** Start **
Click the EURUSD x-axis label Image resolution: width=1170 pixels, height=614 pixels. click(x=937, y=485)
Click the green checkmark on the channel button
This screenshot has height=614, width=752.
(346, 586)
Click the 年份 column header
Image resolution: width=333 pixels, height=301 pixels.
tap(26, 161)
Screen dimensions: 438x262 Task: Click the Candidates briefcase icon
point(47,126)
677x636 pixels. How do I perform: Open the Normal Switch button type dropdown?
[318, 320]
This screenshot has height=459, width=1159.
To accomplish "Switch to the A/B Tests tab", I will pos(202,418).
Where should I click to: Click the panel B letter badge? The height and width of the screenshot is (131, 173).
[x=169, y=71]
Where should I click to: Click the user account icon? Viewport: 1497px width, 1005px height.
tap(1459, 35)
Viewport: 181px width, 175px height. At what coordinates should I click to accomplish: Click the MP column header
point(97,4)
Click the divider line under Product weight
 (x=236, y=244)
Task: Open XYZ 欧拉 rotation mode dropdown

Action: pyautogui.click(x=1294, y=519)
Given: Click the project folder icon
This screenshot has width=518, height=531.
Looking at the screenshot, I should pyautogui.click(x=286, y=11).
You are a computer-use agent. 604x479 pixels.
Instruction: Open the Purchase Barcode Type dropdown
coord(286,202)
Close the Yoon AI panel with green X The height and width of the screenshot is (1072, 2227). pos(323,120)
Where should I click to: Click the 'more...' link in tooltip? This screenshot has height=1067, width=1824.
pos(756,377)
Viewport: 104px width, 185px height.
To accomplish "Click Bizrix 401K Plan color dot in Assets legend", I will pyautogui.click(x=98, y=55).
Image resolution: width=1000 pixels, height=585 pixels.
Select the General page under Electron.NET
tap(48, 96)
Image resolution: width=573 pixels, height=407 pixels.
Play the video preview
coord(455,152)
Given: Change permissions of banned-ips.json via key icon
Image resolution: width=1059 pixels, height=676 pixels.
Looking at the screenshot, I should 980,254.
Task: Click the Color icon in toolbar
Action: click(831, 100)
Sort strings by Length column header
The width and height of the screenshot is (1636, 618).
** End **
Task statement
Render the lines above as a Markdown table with columns Row and Line. Begin at the line that contains "Given: Click the project folder icon", stop after the line that contains "pos(756,377)", number each row, and leave out any blank lines.

Reply
| Row | Line |
|---|---|
| 1 | Given: Click the project folder icon |
| 2 | This screenshot has width=518, height=531. |
| 3 | Looking at the screenshot, I should pyautogui.click(x=286, y=11). |
| 4 | You are a computer-use agent. 604x479 pixels. |
| 5 | Instruction: Open the Purchase Barcode Type dropdown |
| 6 | coord(286,202) |
| 7 | Close the Yoon AI panel with green X The height and width of the screenshot is (1072, 2227). pos(323,120) |
| 8 | Where should I click to: Click the 'more...' link in tooltip? This screenshot has height=1067, width=1824. |
| 9 | pos(756,377) |